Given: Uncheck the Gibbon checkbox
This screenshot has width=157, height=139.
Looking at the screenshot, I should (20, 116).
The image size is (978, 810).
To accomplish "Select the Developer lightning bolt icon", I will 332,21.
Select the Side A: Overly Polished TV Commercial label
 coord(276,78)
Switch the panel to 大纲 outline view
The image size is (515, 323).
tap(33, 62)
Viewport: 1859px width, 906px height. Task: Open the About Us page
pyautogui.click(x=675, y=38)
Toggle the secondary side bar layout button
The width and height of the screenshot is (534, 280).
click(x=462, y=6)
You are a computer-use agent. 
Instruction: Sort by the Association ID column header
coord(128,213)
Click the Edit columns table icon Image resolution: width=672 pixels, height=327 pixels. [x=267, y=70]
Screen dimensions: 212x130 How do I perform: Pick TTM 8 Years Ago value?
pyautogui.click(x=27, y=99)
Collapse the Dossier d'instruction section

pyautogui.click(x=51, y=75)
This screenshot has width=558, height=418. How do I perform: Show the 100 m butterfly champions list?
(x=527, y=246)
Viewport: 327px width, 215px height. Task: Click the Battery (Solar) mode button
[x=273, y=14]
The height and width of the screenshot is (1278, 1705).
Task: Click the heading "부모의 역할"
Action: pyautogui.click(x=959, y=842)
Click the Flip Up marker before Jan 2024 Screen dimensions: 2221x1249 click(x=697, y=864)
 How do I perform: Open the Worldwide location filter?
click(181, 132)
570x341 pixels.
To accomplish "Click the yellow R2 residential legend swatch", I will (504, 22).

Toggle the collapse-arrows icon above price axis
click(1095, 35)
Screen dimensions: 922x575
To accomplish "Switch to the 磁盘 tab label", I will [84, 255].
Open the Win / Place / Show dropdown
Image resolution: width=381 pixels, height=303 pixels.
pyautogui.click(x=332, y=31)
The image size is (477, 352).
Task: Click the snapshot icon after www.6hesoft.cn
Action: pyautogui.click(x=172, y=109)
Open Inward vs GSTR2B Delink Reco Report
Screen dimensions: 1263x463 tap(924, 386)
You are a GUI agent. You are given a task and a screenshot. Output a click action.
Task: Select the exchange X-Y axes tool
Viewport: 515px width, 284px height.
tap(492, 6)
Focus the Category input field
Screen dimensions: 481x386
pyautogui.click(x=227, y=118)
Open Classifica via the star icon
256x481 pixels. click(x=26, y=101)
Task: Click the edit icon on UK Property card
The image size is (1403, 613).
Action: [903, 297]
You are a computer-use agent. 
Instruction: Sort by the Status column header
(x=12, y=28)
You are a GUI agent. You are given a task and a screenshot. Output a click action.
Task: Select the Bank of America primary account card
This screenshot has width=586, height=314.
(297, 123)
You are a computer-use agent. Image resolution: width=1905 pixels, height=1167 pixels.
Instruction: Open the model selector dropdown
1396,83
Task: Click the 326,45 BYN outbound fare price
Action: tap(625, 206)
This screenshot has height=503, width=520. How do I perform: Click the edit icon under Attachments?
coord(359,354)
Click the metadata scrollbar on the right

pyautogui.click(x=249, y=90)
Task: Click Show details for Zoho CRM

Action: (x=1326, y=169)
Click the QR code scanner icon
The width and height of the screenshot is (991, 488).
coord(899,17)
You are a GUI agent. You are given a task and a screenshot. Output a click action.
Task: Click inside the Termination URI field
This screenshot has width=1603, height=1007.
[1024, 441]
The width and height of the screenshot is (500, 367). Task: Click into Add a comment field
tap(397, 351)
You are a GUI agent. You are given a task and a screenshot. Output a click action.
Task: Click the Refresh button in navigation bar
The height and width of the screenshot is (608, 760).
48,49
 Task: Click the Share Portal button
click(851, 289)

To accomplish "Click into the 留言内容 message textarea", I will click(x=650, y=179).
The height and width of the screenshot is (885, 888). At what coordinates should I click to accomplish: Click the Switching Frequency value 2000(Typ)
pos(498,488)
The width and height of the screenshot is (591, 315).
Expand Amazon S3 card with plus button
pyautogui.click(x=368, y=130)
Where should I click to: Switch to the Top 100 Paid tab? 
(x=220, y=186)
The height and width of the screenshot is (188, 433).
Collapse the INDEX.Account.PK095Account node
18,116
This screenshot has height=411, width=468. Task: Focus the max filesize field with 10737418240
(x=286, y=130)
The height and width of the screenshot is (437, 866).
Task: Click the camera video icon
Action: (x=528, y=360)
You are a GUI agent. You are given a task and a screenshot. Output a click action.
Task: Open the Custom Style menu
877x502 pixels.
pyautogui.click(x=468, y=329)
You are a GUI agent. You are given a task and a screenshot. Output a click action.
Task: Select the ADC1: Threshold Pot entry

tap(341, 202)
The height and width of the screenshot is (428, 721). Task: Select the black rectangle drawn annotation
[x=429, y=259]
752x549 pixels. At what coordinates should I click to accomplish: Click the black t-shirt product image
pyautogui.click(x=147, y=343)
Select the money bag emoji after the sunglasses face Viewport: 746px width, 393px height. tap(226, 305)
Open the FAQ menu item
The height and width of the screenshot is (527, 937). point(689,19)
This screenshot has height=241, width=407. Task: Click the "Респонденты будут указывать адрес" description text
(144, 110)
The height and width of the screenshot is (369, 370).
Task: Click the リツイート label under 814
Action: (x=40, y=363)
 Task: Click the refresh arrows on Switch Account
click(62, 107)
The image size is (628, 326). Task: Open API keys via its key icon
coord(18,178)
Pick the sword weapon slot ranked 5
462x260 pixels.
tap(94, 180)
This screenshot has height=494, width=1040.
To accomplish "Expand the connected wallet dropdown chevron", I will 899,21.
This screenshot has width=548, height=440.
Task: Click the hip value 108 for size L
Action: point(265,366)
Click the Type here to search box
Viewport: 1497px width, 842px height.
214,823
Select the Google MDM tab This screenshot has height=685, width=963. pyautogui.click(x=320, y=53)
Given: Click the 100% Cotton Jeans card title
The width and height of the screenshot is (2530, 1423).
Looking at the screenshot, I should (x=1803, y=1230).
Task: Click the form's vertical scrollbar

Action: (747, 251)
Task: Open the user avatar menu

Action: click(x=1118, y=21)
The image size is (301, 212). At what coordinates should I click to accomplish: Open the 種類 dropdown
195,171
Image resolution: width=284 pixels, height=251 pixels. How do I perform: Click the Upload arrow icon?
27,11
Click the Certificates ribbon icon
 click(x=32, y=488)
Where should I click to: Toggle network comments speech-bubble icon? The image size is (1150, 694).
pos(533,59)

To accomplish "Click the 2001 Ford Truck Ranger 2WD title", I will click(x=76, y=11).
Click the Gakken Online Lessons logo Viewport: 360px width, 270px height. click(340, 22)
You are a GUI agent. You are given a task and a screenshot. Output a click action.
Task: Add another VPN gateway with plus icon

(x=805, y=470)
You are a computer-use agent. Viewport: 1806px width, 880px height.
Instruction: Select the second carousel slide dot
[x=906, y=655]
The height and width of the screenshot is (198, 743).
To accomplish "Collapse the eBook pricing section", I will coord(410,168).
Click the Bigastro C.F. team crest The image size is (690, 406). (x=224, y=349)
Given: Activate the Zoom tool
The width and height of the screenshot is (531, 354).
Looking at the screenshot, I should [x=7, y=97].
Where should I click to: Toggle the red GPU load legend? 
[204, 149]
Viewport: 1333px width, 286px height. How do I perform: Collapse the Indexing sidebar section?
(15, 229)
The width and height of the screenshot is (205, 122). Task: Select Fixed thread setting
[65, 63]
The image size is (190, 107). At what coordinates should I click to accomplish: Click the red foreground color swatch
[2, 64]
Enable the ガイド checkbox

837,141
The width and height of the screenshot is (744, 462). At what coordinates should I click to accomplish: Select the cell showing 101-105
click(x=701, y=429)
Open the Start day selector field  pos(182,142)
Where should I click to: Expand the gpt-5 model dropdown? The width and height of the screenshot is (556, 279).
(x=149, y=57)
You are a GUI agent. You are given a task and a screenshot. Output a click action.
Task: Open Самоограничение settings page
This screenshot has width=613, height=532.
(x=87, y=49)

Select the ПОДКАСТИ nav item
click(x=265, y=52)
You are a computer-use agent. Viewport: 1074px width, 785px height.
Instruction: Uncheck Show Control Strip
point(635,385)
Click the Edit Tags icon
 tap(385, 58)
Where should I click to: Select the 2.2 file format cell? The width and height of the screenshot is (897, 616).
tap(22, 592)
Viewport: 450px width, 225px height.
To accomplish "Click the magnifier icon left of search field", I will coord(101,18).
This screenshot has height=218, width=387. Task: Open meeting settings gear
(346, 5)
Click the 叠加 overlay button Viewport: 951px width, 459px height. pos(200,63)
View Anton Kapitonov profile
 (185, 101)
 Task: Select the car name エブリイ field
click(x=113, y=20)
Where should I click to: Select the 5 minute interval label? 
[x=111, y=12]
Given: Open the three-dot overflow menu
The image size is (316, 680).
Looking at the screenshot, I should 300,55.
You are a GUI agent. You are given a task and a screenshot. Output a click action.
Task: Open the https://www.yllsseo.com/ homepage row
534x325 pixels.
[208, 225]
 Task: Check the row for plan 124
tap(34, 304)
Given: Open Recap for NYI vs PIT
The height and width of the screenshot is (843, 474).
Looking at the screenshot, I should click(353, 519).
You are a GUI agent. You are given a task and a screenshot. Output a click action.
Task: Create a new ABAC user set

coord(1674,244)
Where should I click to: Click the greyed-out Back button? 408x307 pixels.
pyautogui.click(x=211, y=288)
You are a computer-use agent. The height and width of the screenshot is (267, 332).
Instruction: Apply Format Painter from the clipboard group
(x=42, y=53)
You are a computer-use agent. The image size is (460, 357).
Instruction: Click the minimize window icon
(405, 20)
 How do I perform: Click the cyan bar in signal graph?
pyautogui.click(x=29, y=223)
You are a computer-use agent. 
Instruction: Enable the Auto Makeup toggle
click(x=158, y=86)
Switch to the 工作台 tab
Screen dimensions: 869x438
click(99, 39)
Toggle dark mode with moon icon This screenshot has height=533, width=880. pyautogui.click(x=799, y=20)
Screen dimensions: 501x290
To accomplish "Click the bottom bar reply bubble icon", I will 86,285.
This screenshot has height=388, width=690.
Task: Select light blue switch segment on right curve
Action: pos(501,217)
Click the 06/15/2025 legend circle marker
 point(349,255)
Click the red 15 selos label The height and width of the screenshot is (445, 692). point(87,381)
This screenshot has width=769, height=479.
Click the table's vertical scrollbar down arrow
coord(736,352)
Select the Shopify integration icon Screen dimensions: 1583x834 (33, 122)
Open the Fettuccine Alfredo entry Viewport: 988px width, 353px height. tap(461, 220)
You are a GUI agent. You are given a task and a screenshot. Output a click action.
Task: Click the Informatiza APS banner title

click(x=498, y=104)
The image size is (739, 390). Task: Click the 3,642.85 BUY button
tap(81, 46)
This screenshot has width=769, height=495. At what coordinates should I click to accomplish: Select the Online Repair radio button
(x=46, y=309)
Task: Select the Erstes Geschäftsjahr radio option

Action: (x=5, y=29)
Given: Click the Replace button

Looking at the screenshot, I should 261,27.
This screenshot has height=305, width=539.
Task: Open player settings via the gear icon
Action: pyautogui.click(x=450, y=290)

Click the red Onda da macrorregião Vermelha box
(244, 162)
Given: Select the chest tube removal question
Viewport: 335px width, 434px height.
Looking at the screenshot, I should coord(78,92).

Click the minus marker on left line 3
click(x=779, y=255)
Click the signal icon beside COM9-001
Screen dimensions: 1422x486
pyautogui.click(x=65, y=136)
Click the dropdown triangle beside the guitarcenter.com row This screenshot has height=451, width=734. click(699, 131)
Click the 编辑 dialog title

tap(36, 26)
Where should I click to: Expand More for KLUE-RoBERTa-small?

_ _ _ _ _

### Instruction
Could you rewrite the stretch of entries from the start through the line containing "tap(33, 62)", changing every "Select" to "Choose" and leaving everything else the same?

### Written reply
Given: Uncheck the Gibbon checkbox
This screenshot has width=157, height=139.
Looking at the screenshot, I should (20, 116).
The image size is (978, 810).
To accomplish "Choose the Developer lightning bolt icon", I will 332,21.
Choose the Side A: Overly Polished TV Commercial label
 coord(276,78)
Switch the panel to 大纲 outline view
The image size is (515, 323).
tap(33, 62)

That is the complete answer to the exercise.